MALANG, Tugujatim.id – Kasus perundungan anak di Kabupaten Malang pada tahun ini masih marak terjadi. Bahkan, 65 kasus perundungan atau kekerasan terhadap anak tercatat selama Januari-November 2022.
Angka kasus perundungan anak ini meningkat dibanding 2021, yaitu 42 kasus. Kepala Dinas Pemberdayaan Perempuan dan Perlindungan Anak (DP3A) Kabupaten Malang drg Arbani Mukti Wibowo membenarkannya.
Dia mengatakan, DP3A Kabupaten Malang bakal menangani korban dari kasus perundungan anak. Mereka juga akan melakukan pendampingan pada para korban karena dampak bullying itu bersifat jangka panjang.
Also Read
“Dampak bullying bagi korban umumnya muncul rasa takut atau cemas serta rasa tidak percaya diri. Jika tidak segera ditangani, dalam waktu jangka panjang, korban juga bisa menjadi pelaku bullying di tempat lain. Karena itu, pendampingan bagi korban sangat diperlukan untuk menstabilkan kondisi emosi korban,” papar Arbani saat dihubungi pada Sabtu (03/12/2022).

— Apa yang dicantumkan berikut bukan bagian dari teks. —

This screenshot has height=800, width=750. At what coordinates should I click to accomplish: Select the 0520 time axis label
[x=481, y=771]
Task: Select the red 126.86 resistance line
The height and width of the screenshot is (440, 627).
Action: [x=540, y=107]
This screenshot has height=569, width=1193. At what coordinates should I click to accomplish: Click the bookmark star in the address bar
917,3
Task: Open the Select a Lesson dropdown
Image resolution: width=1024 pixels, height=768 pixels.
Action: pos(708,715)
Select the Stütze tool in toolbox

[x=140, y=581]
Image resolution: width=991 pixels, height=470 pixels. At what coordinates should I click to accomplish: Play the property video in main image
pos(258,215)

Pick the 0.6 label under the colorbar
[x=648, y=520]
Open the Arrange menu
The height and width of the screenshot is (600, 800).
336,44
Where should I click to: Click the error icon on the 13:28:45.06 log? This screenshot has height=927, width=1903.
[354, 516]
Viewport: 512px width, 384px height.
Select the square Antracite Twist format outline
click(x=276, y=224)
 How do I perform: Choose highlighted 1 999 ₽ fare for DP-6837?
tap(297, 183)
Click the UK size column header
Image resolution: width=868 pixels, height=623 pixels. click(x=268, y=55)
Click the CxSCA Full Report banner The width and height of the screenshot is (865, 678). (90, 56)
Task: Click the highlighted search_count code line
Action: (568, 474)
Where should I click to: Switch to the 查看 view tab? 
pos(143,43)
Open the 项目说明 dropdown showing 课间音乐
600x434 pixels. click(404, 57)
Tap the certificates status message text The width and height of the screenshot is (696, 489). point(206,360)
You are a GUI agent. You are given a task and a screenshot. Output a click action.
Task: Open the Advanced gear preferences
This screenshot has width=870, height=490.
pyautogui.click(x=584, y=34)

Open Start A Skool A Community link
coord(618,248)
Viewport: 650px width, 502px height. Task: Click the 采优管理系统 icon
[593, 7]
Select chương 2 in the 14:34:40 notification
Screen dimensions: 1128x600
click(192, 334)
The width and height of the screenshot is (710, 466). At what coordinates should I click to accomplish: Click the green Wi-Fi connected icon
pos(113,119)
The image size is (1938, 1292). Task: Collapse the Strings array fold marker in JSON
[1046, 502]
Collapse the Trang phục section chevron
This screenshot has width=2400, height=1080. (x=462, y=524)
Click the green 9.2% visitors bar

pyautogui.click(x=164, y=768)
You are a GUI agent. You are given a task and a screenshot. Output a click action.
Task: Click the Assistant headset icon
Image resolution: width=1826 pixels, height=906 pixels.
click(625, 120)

Menurut dia, salah satu langkah DP3A adalah memberikan pendampingan psikologis untuk korban, orang tua, dan juga sekolah. Selain itu, mereka juga mengedukasi, mengasesmen, dan memediasi antara korban dan terduga pelaku.
“Asesmen dilakukan untuk mengetahui kondisi saat ini serta faktor-faktor apa saja yang membuat korban dan pelaku mengalami kasus ini. Asesmen juga untuk melihat aspek-aspek apa yang dapat membuat diri korban dan pelaku menjadi lebih baik,” kata Arbani.
Dia juga menambahkan, kasus tersebut dilaporkan ke Unit Perlindungan Perempuan dan Anak (Unit PPA) Polres, maka DP3A Kabupaten Malang juga memberikan pendampingan hukum baik untuk korban maupun pelaku. Selain menangani kasus, DP3A Kabupaten Malang juga melakukan langkah-langkah preventif agar perundungan agar tidak terjadi. Salah satunya dengan sosialisasi tentang stop kekerasan terhadap anak di lingkungan sekolah dan pondok pesantren.
“Untuk sosialisasi ini kami menggandeng berbagai pihak yang berperan seperti dinas pendidikan, kementerian agama, tokoh agama, tokoh masyarakat, dan sebagainya,” ujar Arbani.
Langkah lain yang dilakukan adalah dengan memberikan edukasi pada orang tua secara berkala tentang pola pengasuhan serta mendorong adanya komunikasi yang efektif antara sekolah dan orang tua.
“Komunikasi ini dilakukan agar ada laporan perkembangan perilaku siswa di sekolah. Jadi, jika ditemukan perilaku yang menyimpang bisa segera terdeteksi dan tertangani,” ujar Arbani.